In one of the more original chapters, Bell explores the rise and decline of lifesaving humane societies. Boosters such as Dr. Benjamin Rush placed preventing suicide, along with drowning, as one of this movement’s central objectives. Growing out of the republican ethos that placed the needs of the society above those of the individual, humane society members sought to prevent suicide in order to maintain social order. Humane societies trained their members in rigorous lifesaving techniques including how resuscitate drowning victims and how to purge those who had overdosed on arsenic or opium, trusting that “they could turn back the tide of self-destruction that many humane society leaders . . . believed was sweeping the new nation” (95). Assuming that all suicides were the product of insanity, humane societies also played a significant role in the creation of insane asylums, most notably McLean Hospital in Charlestown.

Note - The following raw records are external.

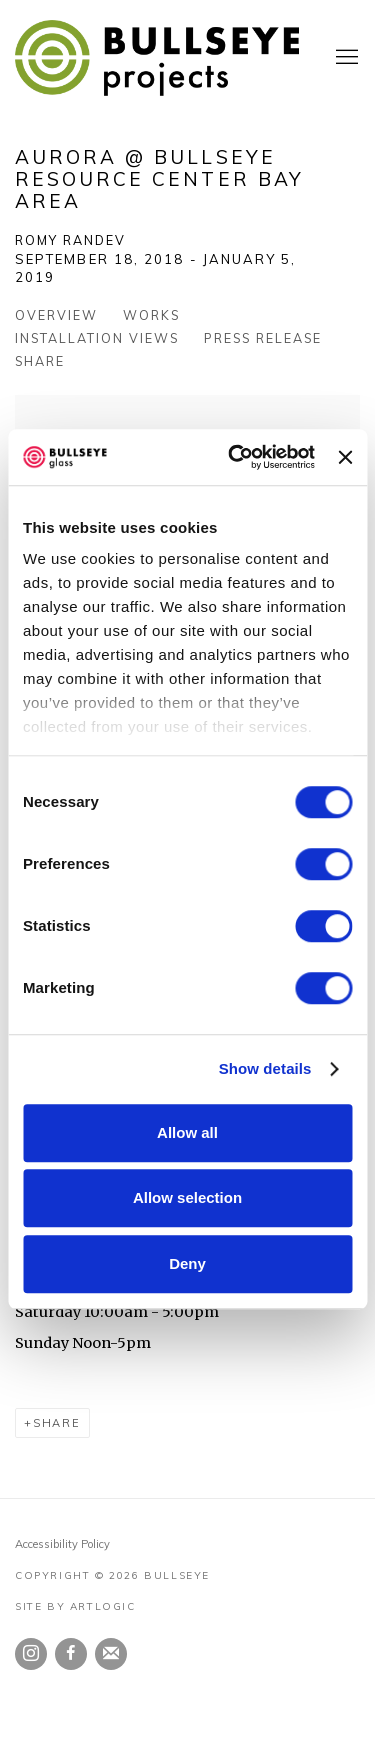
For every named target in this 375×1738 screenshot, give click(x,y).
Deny (187, 1263)
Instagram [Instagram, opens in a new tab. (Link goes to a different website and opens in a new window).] (31, 1654)
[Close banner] (345, 457)
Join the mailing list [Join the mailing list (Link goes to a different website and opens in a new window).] (111, 1654)
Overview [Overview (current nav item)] (56, 315)
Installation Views (97, 338)
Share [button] (40, 361)
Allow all (187, 1132)
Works (151, 315)
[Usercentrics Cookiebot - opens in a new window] (235, 457)
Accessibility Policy (62, 1544)
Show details (265, 1068)
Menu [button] (345, 58)
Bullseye (157, 58)
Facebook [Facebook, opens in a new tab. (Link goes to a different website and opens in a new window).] (71, 1654)
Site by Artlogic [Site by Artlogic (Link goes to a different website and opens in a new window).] (75, 1606)
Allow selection (187, 1197)
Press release (263, 338)
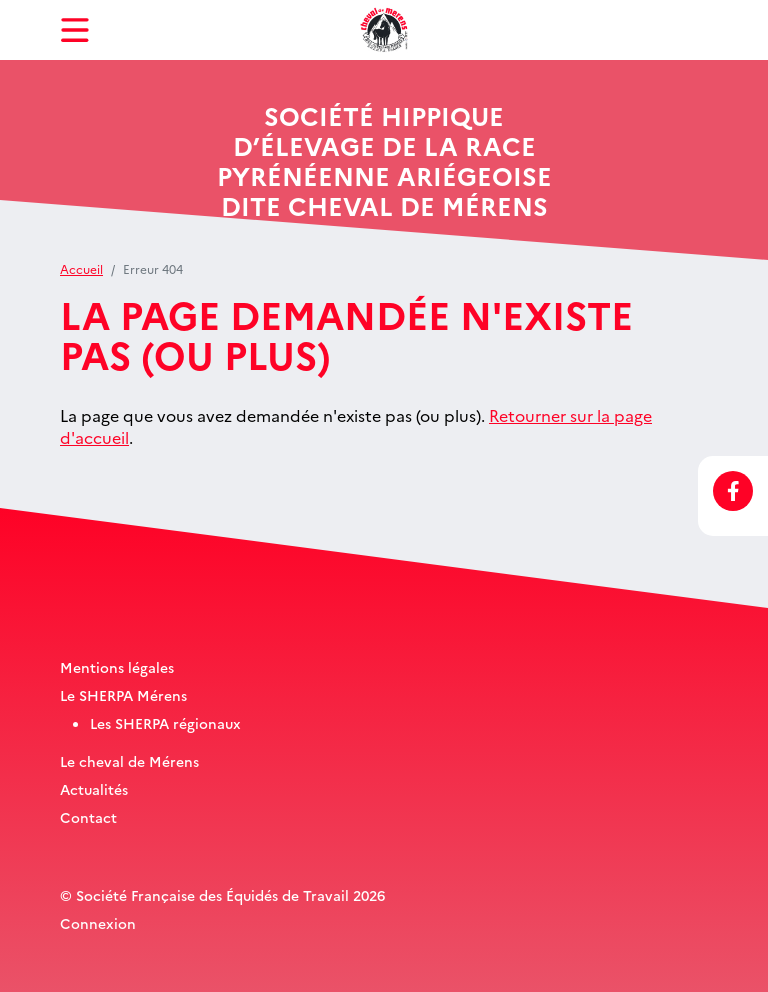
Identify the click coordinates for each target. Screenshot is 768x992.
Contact (88, 817)
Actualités (94, 789)
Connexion (98, 923)
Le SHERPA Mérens (123, 695)
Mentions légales (117, 667)
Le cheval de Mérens (129, 761)
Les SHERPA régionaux (165, 723)
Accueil (81, 268)
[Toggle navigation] (75, 30)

Bell’s sources create a heavy New England bias, as almost none of the book examines suicide south or west of Philadelphia. The chapters on lifesaving, death-penalty reform, and Universalists draw almost exclusively from sources on New England, New York, and Pennsylvania. Even [End Page 162] the chapter on slave suicides is primarily about the ways in which New England abolitionists used slave suicide as a rhetorical device to highlight the barbarity of human bondage rather than how and why actual slaves took their own lives. It would be interesting to know more about how Americans in different regions viewed suicide. What effect, for instance, did the frontier have on suicidality and social attitudes toward suicide? Similarly the voices of women and minorities are largely absent. While we learn some about the ways in which suicide was gendered and colored, we do so primarily from white male sources.

These criticisms aside, We Shall Be No More presents an insightful and largely novel approach to the cultural history of the early republic. It deserves a wide readership, not only by those historians interested in suicide but also by scholars interested in the social anxieties Americans struggled with in the decades between the Revolution and the Civil War.

David Silkenat

David Silkenat is an assistant professor of History and Education at North Dakota State University. He is the author of Moments of Despair: Suicide, Divorce, and Debt in Civil War Era North Carolina (Chapel Hill, NC, 2011).